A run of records
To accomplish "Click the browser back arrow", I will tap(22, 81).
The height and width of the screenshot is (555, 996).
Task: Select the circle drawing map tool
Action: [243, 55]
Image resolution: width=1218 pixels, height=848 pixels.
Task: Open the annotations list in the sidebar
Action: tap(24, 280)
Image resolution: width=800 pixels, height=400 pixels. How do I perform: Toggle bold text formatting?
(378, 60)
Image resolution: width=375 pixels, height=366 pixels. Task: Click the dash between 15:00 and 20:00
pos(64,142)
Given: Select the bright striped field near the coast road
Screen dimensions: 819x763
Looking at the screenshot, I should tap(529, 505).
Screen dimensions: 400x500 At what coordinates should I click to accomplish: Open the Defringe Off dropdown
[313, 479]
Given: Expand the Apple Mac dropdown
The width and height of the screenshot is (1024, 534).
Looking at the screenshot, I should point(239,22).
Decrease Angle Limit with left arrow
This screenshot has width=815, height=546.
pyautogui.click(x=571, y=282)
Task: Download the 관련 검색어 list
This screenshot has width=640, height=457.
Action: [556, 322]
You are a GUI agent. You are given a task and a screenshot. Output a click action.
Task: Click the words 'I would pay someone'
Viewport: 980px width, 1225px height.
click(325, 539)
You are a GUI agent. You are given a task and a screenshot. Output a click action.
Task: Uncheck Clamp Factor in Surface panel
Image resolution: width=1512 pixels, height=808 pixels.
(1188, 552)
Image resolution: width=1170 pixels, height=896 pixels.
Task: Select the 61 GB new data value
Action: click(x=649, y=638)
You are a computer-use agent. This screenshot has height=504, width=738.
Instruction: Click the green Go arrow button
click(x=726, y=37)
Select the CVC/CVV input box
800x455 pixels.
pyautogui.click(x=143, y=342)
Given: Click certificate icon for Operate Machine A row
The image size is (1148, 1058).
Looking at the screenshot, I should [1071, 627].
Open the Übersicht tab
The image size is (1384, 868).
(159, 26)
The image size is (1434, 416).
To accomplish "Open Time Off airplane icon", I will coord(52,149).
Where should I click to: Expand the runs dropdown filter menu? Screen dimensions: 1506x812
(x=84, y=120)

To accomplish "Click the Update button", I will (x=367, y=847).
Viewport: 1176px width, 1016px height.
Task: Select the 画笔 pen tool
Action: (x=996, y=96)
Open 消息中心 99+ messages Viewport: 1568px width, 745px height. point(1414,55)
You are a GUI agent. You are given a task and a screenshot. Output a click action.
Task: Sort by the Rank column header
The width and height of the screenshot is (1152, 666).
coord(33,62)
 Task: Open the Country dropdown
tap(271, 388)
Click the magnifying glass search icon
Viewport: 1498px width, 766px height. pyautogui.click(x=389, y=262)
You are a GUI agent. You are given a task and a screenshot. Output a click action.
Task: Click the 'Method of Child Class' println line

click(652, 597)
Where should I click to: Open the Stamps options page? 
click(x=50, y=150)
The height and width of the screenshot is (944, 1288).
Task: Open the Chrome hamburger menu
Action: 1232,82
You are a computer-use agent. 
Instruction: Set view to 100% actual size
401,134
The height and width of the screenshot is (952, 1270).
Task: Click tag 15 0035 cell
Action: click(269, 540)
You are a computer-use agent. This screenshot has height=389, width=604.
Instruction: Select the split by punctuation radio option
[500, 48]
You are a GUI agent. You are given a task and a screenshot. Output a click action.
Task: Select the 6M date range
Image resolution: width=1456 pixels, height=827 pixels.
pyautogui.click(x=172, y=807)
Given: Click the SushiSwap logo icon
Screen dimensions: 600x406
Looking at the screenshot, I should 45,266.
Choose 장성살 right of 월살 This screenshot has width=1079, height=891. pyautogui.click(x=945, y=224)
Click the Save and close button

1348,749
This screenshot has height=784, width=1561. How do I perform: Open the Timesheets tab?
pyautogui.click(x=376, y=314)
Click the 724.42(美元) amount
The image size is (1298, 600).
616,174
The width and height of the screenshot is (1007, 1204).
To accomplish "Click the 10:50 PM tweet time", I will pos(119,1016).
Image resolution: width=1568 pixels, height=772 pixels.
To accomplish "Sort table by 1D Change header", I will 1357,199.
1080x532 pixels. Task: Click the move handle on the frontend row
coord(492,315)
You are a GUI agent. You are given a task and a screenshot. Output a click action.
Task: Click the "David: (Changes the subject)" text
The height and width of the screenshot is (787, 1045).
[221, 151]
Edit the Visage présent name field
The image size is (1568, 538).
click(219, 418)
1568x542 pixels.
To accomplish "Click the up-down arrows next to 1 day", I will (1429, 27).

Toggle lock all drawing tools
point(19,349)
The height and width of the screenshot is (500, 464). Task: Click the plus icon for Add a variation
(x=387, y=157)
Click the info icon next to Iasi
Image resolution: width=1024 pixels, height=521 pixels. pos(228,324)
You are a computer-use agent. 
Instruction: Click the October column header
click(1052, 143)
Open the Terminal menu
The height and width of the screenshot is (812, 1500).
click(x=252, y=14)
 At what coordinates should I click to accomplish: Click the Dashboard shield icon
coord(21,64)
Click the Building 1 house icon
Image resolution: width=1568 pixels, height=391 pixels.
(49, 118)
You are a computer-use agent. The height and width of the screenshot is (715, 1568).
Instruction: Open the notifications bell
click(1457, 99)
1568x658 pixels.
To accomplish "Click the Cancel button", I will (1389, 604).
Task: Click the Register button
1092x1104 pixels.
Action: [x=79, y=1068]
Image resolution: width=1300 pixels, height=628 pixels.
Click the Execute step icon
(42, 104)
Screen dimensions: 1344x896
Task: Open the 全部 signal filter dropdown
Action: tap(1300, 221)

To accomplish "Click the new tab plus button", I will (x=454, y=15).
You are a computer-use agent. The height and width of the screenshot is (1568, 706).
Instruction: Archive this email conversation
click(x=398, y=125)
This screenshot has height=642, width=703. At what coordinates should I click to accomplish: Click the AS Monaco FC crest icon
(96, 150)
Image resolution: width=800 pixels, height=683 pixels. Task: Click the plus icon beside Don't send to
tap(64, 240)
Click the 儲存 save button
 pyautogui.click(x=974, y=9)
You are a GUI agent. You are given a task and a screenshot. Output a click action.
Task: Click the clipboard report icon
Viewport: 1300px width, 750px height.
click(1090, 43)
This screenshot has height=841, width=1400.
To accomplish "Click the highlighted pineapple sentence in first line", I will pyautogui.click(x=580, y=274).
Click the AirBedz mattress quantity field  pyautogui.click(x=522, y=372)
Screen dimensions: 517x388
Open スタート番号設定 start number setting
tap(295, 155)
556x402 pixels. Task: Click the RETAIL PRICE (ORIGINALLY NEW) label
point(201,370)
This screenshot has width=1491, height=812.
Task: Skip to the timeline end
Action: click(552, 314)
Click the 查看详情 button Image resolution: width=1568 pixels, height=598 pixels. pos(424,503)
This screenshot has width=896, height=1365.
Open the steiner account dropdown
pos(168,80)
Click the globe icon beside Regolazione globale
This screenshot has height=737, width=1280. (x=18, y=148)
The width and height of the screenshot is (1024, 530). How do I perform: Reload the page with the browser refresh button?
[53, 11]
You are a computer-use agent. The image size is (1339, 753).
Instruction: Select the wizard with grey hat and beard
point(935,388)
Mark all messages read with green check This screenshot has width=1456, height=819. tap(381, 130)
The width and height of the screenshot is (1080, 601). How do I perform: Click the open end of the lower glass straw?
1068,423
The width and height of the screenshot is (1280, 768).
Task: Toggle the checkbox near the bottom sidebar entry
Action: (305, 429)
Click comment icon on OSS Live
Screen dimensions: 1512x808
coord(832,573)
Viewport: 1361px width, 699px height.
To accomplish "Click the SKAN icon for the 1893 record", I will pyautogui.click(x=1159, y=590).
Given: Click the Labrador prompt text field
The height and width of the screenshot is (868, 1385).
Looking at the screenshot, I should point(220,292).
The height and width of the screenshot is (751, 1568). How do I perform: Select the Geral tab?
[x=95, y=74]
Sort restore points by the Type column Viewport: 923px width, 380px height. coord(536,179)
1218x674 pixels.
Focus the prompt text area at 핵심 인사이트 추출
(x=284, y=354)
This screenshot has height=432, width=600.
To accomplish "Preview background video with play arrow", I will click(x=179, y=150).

* WHAT THE EXERCISE ASKS
Begin at the line that has "Screen dimensions: 517x388" and stop after the last line of the data, reproducing those lines with "dropdown" swapped for "menu" and everything else left unchanged.

* FINAL ANSWER
Screen dimensions: 517x388
Open スタート番号設定 start number setting
tap(295, 155)
556x402 pixels. Task: Click the RETAIL PRICE (ORIGINALLY NEW) label
point(201,370)
This screenshot has width=1491, height=812.
Task: Skip to the timeline end
Action: click(552, 314)
Click the 查看详情 button Image resolution: width=1568 pixels, height=598 pixels. pos(424,503)
This screenshot has width=896, height=1365.
Open the steiner account menu
pos(168,80)
Click the globe icon beside Regolazione globale
This screenshot has height=737, width=1280. (x=18, y=148)
The width and height of the screenshot is (1024, 530). How do I perform: Reload the page with the browser refresh button?
[53, 11]
You are a computer-use agent. The image size is (1339, 753).
Instruction: Select the wizard with grey hat and beard
point(935,388)
Mark all messages read with green check This screenshot has width=1456, height=819. tap(381, 130)
The width and height of the screenshot is (1080, 601). How do I perform: Click the open end of the lower glass straw?
1068,423
The width and height of the screenshot is (1280, 768).
Task: Toggle the checkbox near the bottom sidebar entry
Action: (305, 429)
Click comment icon on OSS Live
Screen dimensions: 1512x808
coord(832,573)
Viewport: 1361px width, 699px height.
To accomplish "Click the SKAN icon for the 1893 record", I will pyautogui.click(x=1159, y=590).
Given: Click the Labrador prompt text field
The height and width of the screenshot is (868, 1385).
Looking at the screenshot, I should point(220,292).
The height and width of the screenshot is (751, 1568). How do I perform: Select the Geral tab?
[x=95, y=74]
Sort restore points by the Type column Viewport: 923px width, 380px height. coord(536,179)
1218x674 pixels.
Focus the prompt text area at 핵심 인사이트 추출
(x=284, y=354)
This screenshot has height=432, width=600.
To accomplish "Preview background video with play arrow", I will click(x=179, y=150).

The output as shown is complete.